Public servants, including governors, mayors, and lawmakers, could not run as candidates unless they resigned from their positions. Candidates did not represent their political parties but competed on an individual basis to become a delegate for the ANC.
"It is the only way to summon the full sovereignty of the people and lay the foundations of the recovery of peace in the Republic," President Nicolas Maduro said on May 1.
"This is a Constituent Assembly to bring order, do justice and defend the peace," Maduro said Monday.
After the vote
Some 364 members will be chosen through a territorial vote, one member for each of Venezuela's municipality, two for each one that is a state capital, and seven for Libertador municipality of central Caracas.
Eight will be elected from the vote being conducted by Indigenous communities on Aug. 1, according to their customs and traditions, while the remaining 173 will be divided into different sectors.
Eight will be from campesinos and fishermen, five for business people, five for those with a disability, 24 for students, 28 for pensioners, 24 for Communal Councils, and 79 for workers in public administration, services, social areas, commerce, self-employed, industry, construction, transportation, and the oil industry.
The National Electoral Council, with local and international observers and auditors, will be in charge of counting all the votes before announcing who will sit on the ANC.
The Constituent Assembly's work
By Aug. 3 the elected members of the ANC will be sworn in as the new legislative body.

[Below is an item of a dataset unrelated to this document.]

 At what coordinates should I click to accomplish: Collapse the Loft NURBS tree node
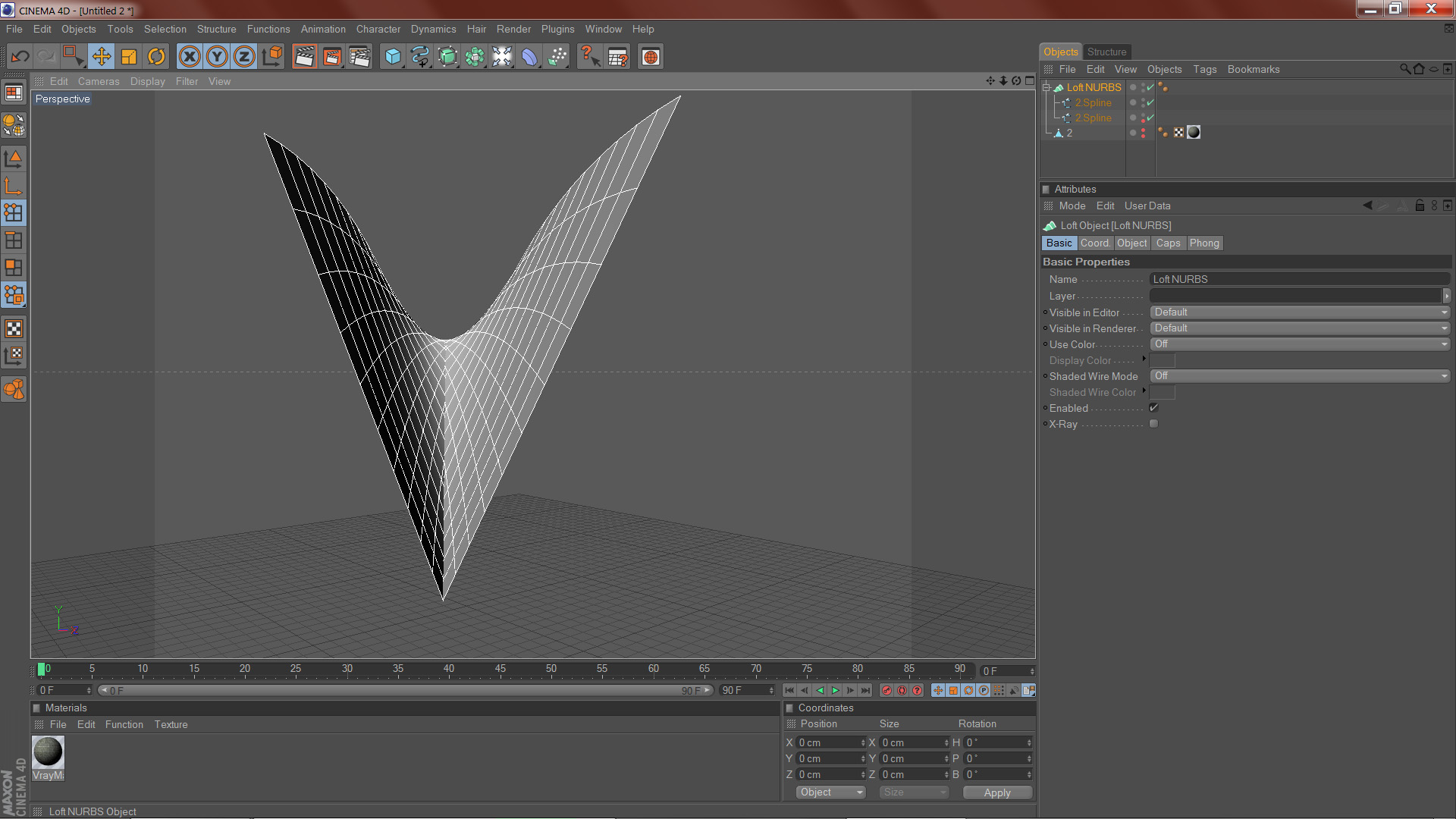click(x=1046, y=87)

It will be installed within 72 hours after the announcement of the elected constituents and will work from the Federal Legislative Palace in Caracas, according to the decree that convened it.
This group of various origins and interests will discuss and drafts a new national constitution based on the proposals by different sectors of society.
This will be the second Constituent Assembly to be elected in Venezuela since 1999 when the current constitutional text was drafted in another popular participation vote.
In the current Bolivarian Constitution, there is no defined timeline on how long it would take the members of the newly elected body to complete the popular mandate, but it would be a temporary parliament.
The constituents will have at least three months to draft the new text and are expected to focus their work on justice and economic issues.
Venezuelans must approve new constitution
Article 349 of the country's constitution says no other state power can "in any way impede the decisions of the National Constituent Assembly" and that the President of the Republic can not object to the new Constitution.
The final text of the new Constitution of the Bolivarian Republic of Venezuela will go to an open and free referendum where all citizens will decide whether to approve it.
Depending on what the constituents include in the final text, the country could face general elections for President of the Republic, mayors, governors and other publicly elected officials.
The referendum is scheduled to be held on December 19, while the elections for governors in the country is scheduled for December 10.
Popular sectors hope to win a majority in the assembly along with the government in order to strengthen the economic and judicial system and protect the social missions initiated by the Bolivarian Revolution to provide free or low-cost health care, education and food.
According to the government, new forms of participatory democracy will be developed, as well as support for sovereignty, cultural programs, social rights and environmental programs.
Some factions of the opposition have decided not to participate in the democratic and open process, while other sectors have said they will participate.
According to analysts, even if the opposition were to win the majority in this assembly, they wouldn't be able to change the fundamental constitutional model of the country created in 1999.
They will still need to work on the basis of the fundamental rights given to the people in the current constitution.